Sementara itu, prof. Basuki, sang pembina BSMI mendekati seseorang yang rupanya adalah sopir truk . Warga asli Mesir itu, Syihabuddin namanya. Ngobrollah mereka dengan bahasa Arab. Rupanya Syihabuddin ini baru pertama kali juga mengantar barang ke Rafah. Namun demikian ia tampak kooperatif. Termasuk ketika prof Basuki meminta agar ia bersedia melaporkan perjalannya sampai ke Rafah, dan mengirimkan video saat berada di perbatasan Mesir – Gaza tersebut. Maka terjadilah tukar menukar nomor WA, dan tak lupa selembar 100an pound diselipkan ke tangannya. Biaya sosial memang acap kali diperlukan dalam situasi begini. Berita dari sopir memang perlu karena sebagai bahan laporan ke para donatur dermawan di Indonesia.
Kami tidak mengikuti proses pemuatan sampai selesai, karena bakda maghrib sudah ditunggu oleh wamenkes untuk beraudiensi di kantornya. Guruh mengacungkan jempolnya tatkala kami pamitan. Anak muda ini sangat energik. Pantas bos GDD sangat mempercayainya.
Perjuangan memang butuh kesabaran. Kesabaran akan sesuatu yang tidak bisa dipastikan sesuai jadwal. Ini perang, bung! Walaupun tepung gandum sudah termuat seluruhnya, tidak berarti truk bisa langsung berangkat. Harus menunggu belasan truk lainnya dengan macam-macam muatan sesuai pesanan dari lembaga donor. Sampai suatu hari kami mendapat kabar bahwa proses pemuatan seluruh truk sudah selesai dan siap berangkat, itu pun ternyata masih ditunda lagi dikarenakan ada truk yang menyusul mau ikutan konvoi bareng.
Alhasil, saat rombongan truk benar-benar berangkat tim kami sudah digantikan tim berikutnya. Tak urung rasa haru memuncak dan doa pun spontan terpanjat tatkala melihat iring-iringan berjalan perlahan diiringi lambaian tangan para pengantar. Betapa gagahnya truk dengan tulisan “Humanitarian Aid from Indonesia People for Palestinian People” melaju menuju Rafah. Di bawah tulisan itu berderet logo-logo lembaga yang ikut berpartisipasi dalam penggalangan dana. Kami sengaja member kesempatan untuk memasang logo, selain sebagai laporan juga sebagai penghormatan untuk para donatur.

### Informasi yang Diberikan:
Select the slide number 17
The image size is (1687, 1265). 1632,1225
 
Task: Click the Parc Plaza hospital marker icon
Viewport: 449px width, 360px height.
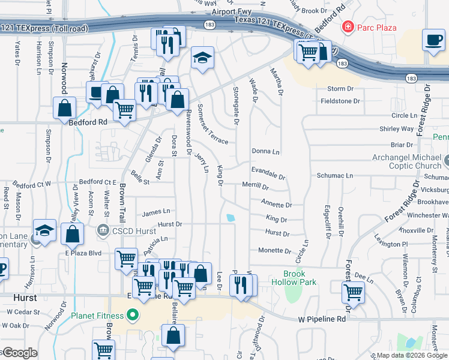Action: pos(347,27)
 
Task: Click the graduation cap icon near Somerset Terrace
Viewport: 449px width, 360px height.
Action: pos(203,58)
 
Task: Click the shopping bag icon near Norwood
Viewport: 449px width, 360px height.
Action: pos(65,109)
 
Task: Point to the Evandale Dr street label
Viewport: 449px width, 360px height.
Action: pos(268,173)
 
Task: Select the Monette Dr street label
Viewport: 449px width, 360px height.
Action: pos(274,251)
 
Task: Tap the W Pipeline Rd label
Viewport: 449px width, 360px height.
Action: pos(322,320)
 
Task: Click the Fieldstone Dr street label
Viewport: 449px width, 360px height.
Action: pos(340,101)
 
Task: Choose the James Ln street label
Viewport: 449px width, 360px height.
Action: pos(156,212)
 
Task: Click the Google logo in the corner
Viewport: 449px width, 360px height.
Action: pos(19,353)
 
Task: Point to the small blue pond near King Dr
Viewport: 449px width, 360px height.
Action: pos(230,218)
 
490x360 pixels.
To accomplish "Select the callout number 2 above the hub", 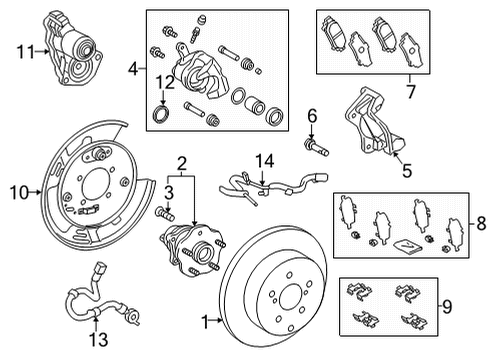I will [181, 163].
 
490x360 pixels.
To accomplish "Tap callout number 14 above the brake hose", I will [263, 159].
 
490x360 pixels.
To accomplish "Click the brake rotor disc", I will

### Kumpulan Tugas:
A) Dalam kutipan tentang pengiriman truk bantuan ke Rafah, siapa nama sopir truk yang didekati Prof. Basuki?
B) Tuliskan ulang tanpa perubahan bagian kutipan tentang truk bantuan ke Rafah, mulai dari "Sementara itu, prof." sampai dengan "dermawan di Indonesia.".
Entri-entri tersebut diambil dari sumber lain, bukan dari kutipan.

### Hasil Latihan:
A) Nama sopir truk itu Syihabuddin.

B)
Sementara itu, prof. Basuki, sang pembina BSMI mendekati seseorang yang rupanya adalah sopir truk . Warga asli Mesir itu, Syihabuddin namanya. Ngobrollah mereka dengan bahasa Arab. Rupanya Syihabuddin ini baru pertama kali juga mengantar barang ke Rafah. Namun demikian ia tampak kooperatif. Termasuk ketika prof Basuki meminta agar ia bersedia melaporkan perjalannya sampai ke Rafah, dan mengirimkan video saat berada di perbatasan Mesir – Gaza tersebut. Maka terjadilah tukar menukar nomor WA, dan tak lupa selembar 100an pound diselipkan ke tangannya. Biaya sosial memang acap kali diperlukan dalam situasi begini. Berita dari sopir memang perlu karena sebagai bahan laporan ke para donatur dermawan di Indonesia.